7. Future Directions

Drones are not yet widely available. It will take time to fully integrate connected drones into serving communication networks. A number of potential recommendations and major research directions should be addressed before the wide employment of connected drones to mobile networks. Accordingly, this section highlights and discusses a number of key research directions related to mobility management of drones over mobile networks. These key research directions must be addressed efficiently to enable more efficient connected drone service over wireless networks.

7.1. Energy Efficiency

As previously mentioned, one of the significant challenges facing drone networks is the limited power, which may lead to the termination of drone operations in certain cases. Limited power is a substantial challenge that may also lead to increasing the frequency of handovers. Connected drones require more power as compared to terrestrial UEs due to their connections and movement characterizations. For example, when drones move in 3D with high speed, the handover probability will increase. This leads to increasing the handover signaling, which in turn leads to more power consumption. Therefore, to reduce the power consumption of drones, more efficient mobility techniques, and energy-efficient techniques must be used. Renewable energy methods, which are also effective solutions, should be considered, especially for those remotely controlled from long distance. This is a research direction that can be pursued in the future since more effective solutions are required.

7.2. Mobility Management

In upcoming HetNets, mobility control of drones will be a critical aspect that requires thorough analysis. A major risk exists since drones rapidly move in three dimensions with high speed and different characterizations [114,137,138]. This increases the handover probability and may lead to increasing the handover ping-pong effect and RLFs. Another significant issue during drone movement is the use of the mm-wave spectrum and terahertz band; this use in next-generation networks is discussed in [141]. The rapid development and massive growth of drones and mobile networks will further exacerbate the problem since load balancing will be a critical factor, necessitating an appropriate solution. The case becomes more critical if no optimal and efficient handover mechanisms are used. Therefore, managing the connection during drone mobility must be adequately emphasized in future networks.

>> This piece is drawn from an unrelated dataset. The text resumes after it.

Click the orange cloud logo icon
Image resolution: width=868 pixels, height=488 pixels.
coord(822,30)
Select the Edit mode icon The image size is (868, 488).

7.3. Machine Learning for Drones

Machine learning technology is a key technique that provides efficient solutions in wireless networks. The capability of this technology can be a key solution for mobility management issues of drones but deeper investigations are required. By offering training, this method provides continuous learning and improvement. The understanding of the drone’s environmental impact will be enhanced with further research. This will enable unmanned aircraft systems to improve even further. Thus, this is a potential pathway to enable drones to become key connected components in future mobile networks.
As an example, machine learning has been examined as a suitable technology for mobility prediction of drones, as investigated in [129]. Some research has been conducted in the literature to investigate the efficiency of machine learning for addressing mobility issues of connected drone networks [139,142,143]. However, to the best of our knowledge, sufficiently deep and numerous research works have yet to be conducted that can be considered to be comprehensive and efficient solutions for addressing the existing challenges. Thus, the work in this direction will be a key research area that needs to be examined in future research.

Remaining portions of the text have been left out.